Pixel coordinate grounding data
════════════════
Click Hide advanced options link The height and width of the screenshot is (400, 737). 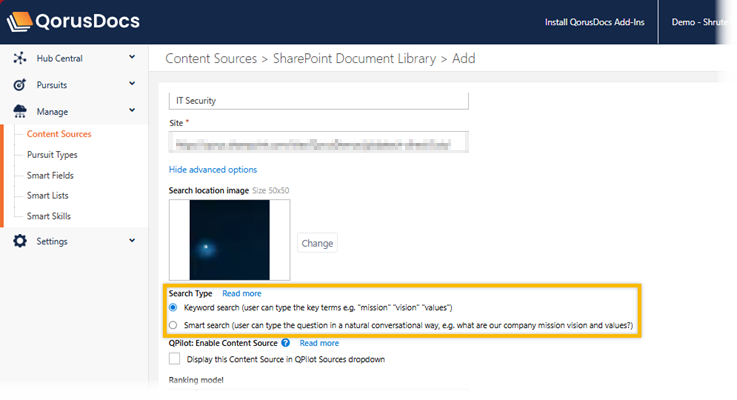212,170
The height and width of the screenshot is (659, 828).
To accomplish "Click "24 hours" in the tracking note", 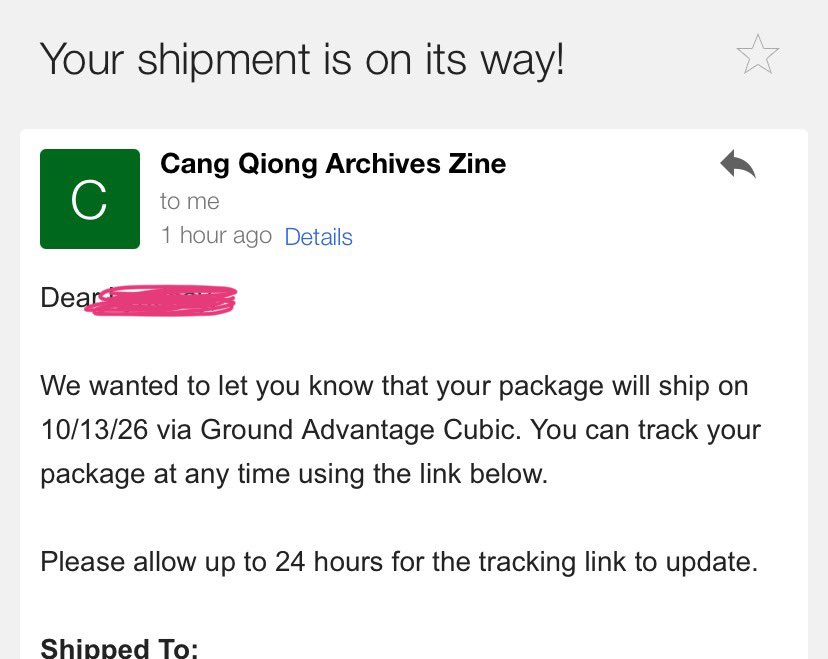I will point(328,561).
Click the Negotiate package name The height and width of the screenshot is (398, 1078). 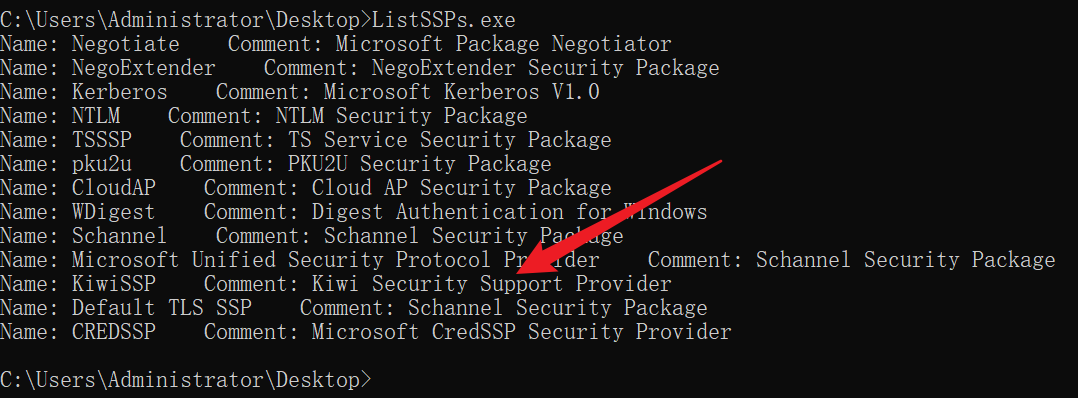click(125, 45)
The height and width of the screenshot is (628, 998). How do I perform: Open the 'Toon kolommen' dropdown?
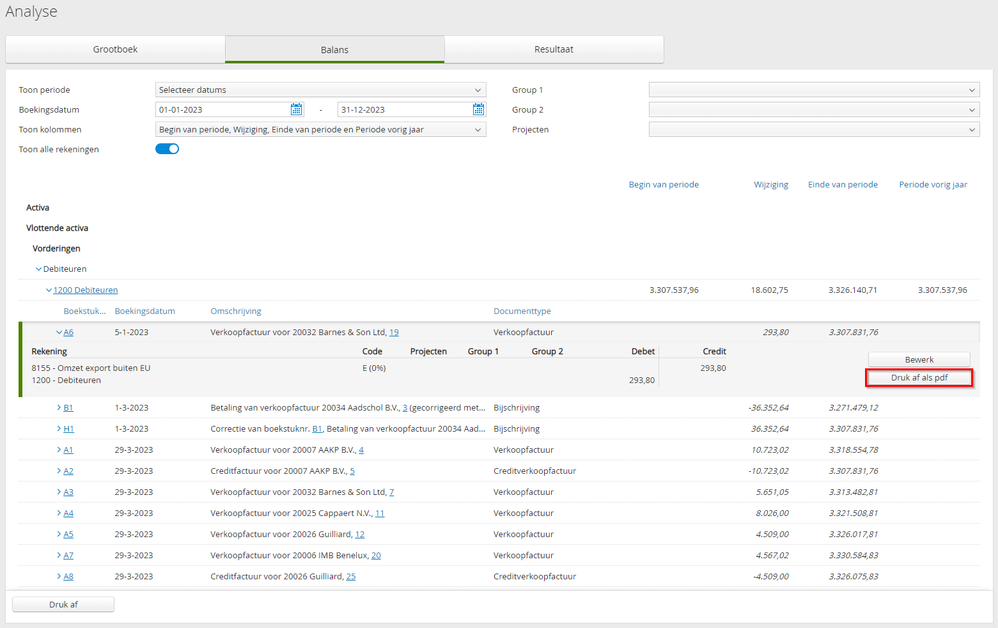[320, 130]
════════════════
* **Your goal**: Write the lines from the line containing "The height and width of the screenshot is (628, 998)." through the last line of the data out again exactly, and only those lines; pictures stay out.

* **Exercise result**:
The height and width of the screenshot is (628, 998). How do I perform: Open the 'Toon kolommen' dropdown?
[320, 130]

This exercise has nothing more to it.